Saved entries
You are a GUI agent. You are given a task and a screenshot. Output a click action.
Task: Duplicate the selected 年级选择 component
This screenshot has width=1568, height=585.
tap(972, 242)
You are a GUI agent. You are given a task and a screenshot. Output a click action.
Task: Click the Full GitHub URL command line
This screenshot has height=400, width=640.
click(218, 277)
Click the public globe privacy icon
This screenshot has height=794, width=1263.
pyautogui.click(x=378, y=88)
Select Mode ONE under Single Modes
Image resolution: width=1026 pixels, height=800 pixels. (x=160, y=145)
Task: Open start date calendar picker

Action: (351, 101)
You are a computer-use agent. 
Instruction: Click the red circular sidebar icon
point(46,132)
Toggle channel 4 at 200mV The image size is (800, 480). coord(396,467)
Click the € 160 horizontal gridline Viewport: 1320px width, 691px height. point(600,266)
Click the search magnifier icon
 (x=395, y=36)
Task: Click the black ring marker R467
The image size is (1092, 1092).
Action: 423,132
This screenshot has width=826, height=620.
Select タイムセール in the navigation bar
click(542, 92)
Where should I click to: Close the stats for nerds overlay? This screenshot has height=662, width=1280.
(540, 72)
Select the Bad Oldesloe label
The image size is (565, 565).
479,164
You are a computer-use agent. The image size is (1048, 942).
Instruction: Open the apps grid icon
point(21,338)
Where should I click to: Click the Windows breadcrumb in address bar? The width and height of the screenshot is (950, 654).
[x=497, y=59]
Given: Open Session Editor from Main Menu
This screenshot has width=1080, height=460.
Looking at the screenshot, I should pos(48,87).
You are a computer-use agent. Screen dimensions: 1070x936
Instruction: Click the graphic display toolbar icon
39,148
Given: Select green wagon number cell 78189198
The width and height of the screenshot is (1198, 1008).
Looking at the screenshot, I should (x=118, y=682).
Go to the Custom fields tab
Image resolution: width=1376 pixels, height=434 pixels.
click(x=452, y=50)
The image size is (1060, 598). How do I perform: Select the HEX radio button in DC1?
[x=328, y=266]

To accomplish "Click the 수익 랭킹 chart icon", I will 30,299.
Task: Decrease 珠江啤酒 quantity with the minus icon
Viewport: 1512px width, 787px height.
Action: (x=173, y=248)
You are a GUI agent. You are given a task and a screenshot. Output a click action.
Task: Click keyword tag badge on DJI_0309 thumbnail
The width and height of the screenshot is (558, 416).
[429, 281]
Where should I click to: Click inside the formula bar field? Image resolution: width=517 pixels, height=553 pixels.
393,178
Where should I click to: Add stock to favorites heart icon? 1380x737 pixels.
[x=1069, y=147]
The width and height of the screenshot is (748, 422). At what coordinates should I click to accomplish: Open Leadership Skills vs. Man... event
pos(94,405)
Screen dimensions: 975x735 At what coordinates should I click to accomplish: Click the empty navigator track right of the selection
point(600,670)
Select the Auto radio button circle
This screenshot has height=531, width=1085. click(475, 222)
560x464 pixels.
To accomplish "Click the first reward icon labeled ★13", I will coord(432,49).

**Your objective**
Report how many lines in these entries contain "computer". Answer with the number only.

**Reply to the task**
3